What Liyan doesn't know to his emotional peril is that his wife and oldest friend were once lovers and that the ties that bound them were never fully severed.
Much of what happens in "Springtime" happens between the scripted lines. A masterwork of subterranean intention, the dialogue teems with pregnant pauses, artfully fragmented clauses and significant ellipses. Unfailingly polite, steeped in ceremony and beholden to personal loyalties, the three rarely say what they mean. They brush past one another, exchanging glances but little else.
When Yuwen visits Zhichen's bedroom, nothing in what she says indicates the depths of her feeling as much as the way she lets her words trail off (as if she hoped he'd pick them up). And, when she turns her head from her old lover, as she does repeatedly, we understand it's because she wants him to force her gaze back toward him and away from the house that's become a prison.
Based on a story that was turned into a classic of Chinese cinema in 1948, "Springtime" is a deceptively simple look at a complex web of emotion. Nearly devoid of close-ups, the cinematography keeps us absorbed in the film's pictorial beauty and at a remove from the characters: Tian refuses to play favorites and he doesn't want us to either.
"Everyone has their own good reasons," a character says in Jean Renoir's "The Rules of the Game." As in Renoir's masterpiece, the reasons in this chamber piece all come down to love who loves whom and why. Yet, as is also the case with Renoir, the outside world invariably has its say. However sympathetic, Liyan and Yuwen are rotting like spoiled fruit and in three years time the revolution will make their disquiet irrelevant.
"Springtime" is a lovely, understated work and rather unlike most of the movies we get a chance to see in this country.

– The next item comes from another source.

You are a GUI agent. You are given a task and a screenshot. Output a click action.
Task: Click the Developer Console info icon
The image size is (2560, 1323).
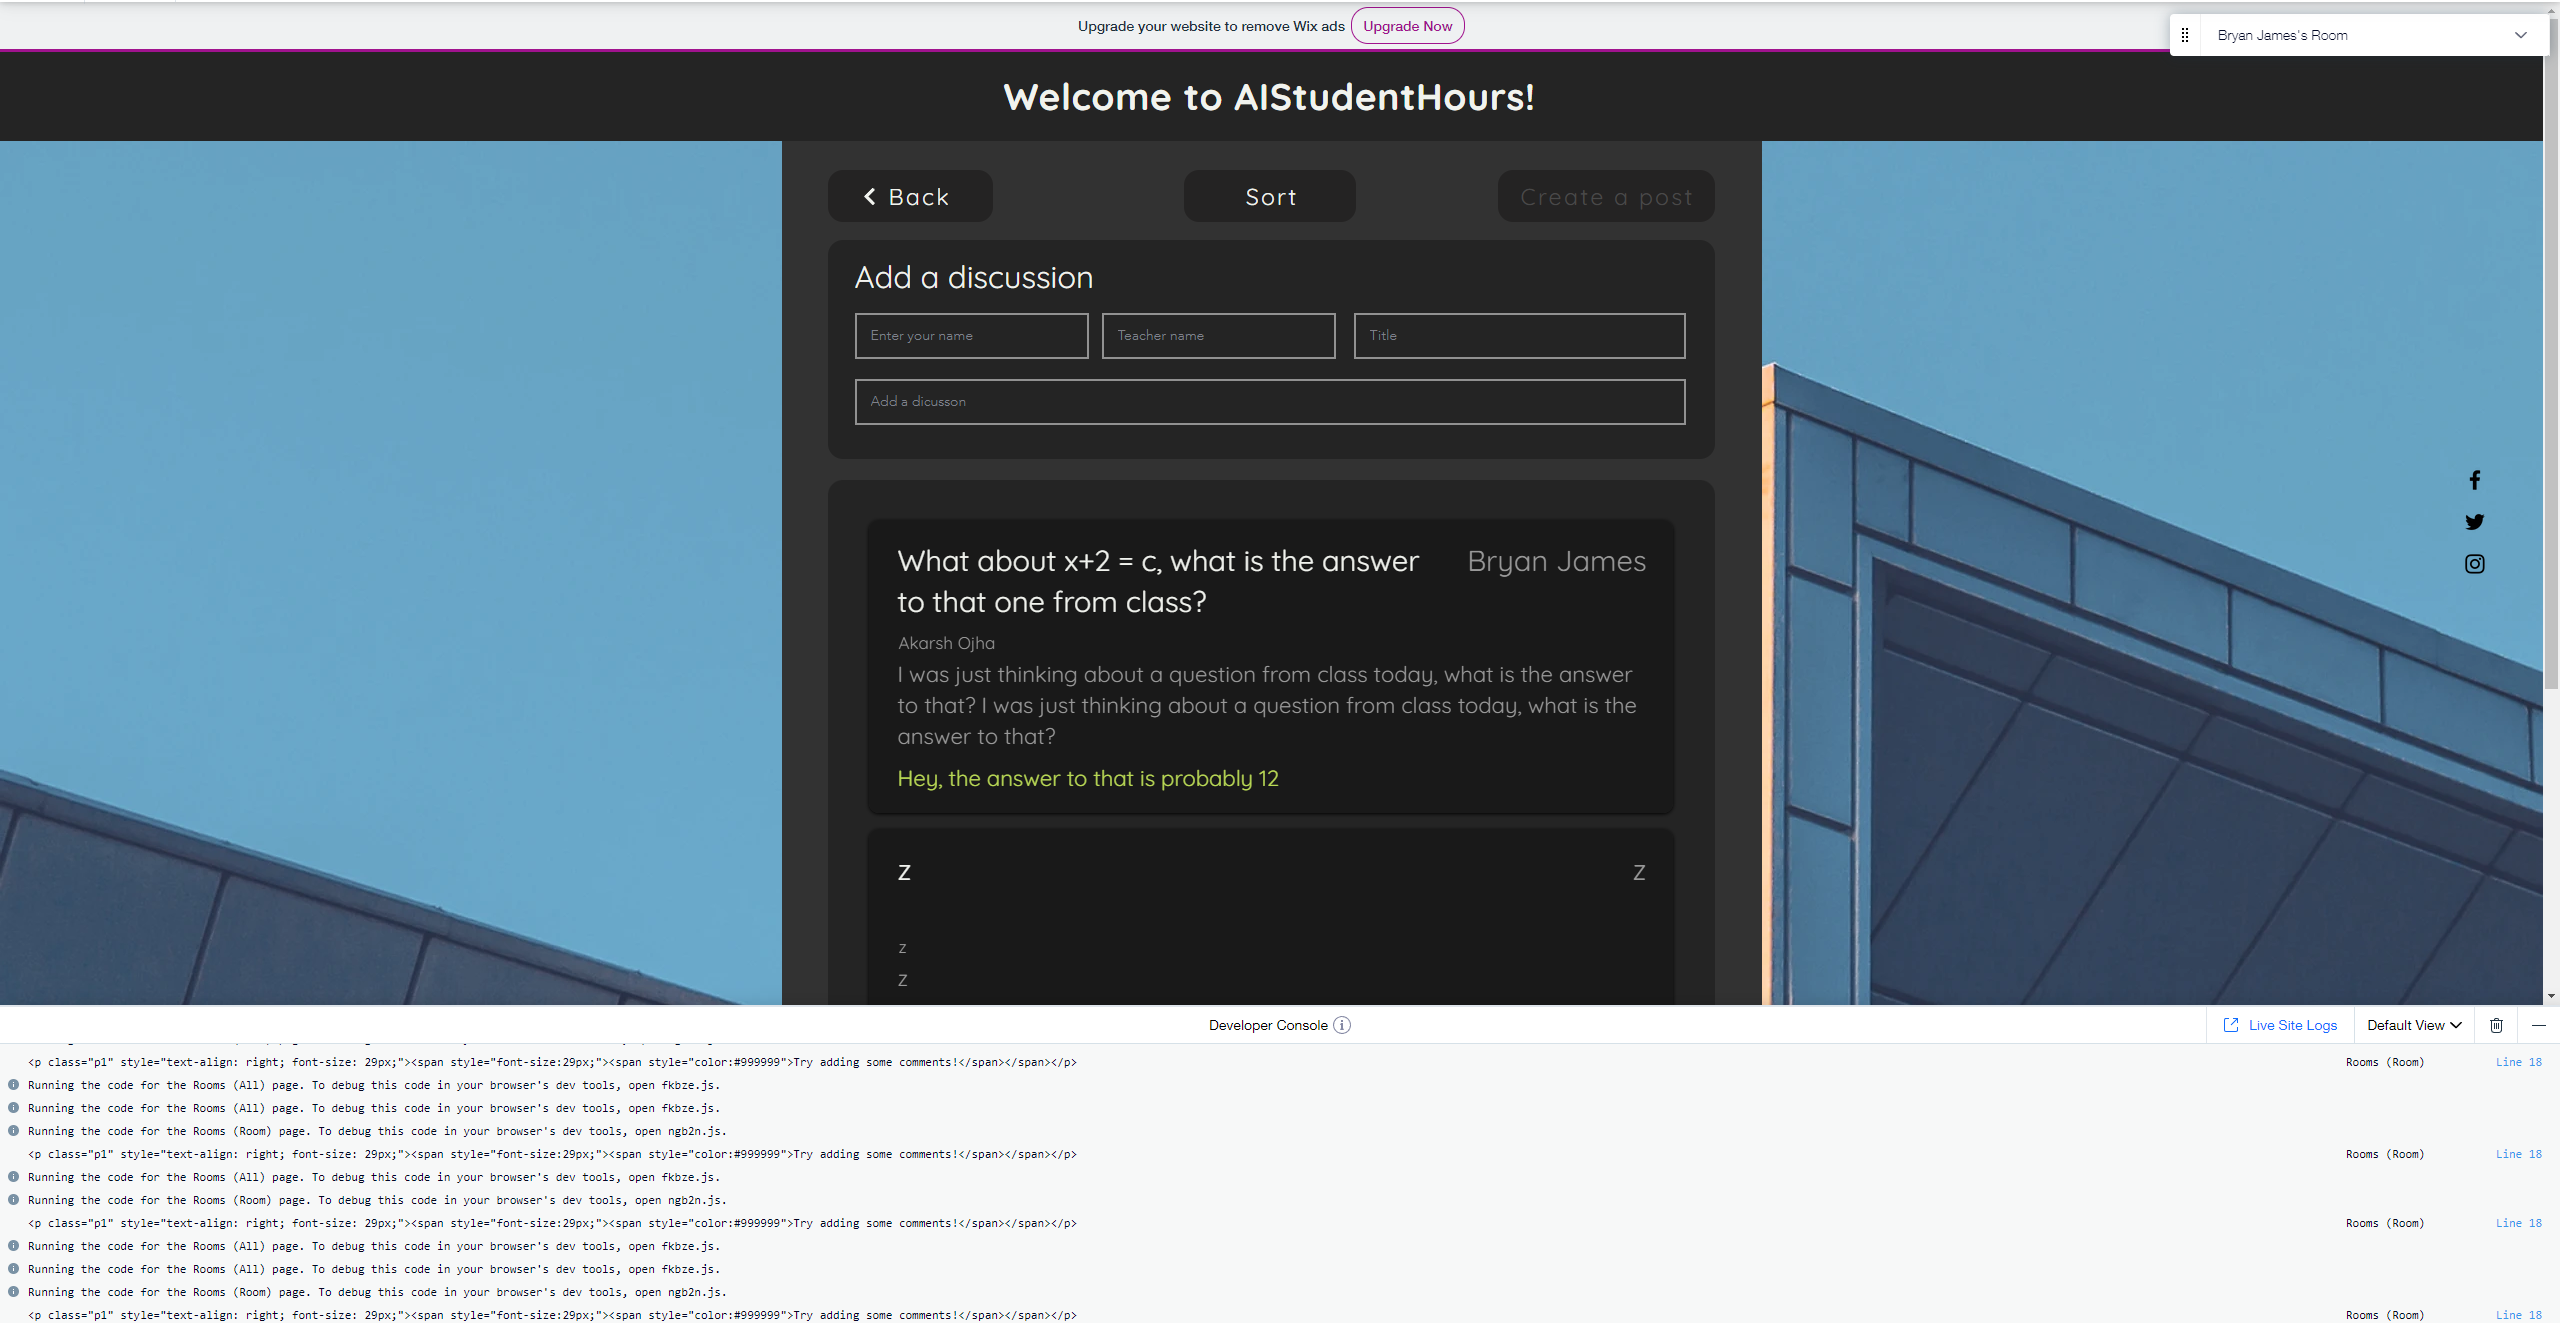coord(1342,1025)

One of the satisfactions of foreign-language films isn't just that they offer up putatively exotic locations and people but the possibility of experiencing new and novel ways of making meaning.
This isn't a radical film by any means, but in its gentle tempo, its avoidance of the obvious and stubborn insistence on the decency of its three touchingly human characters, "Springtime" weighs in as refreshingly, pleasurably different.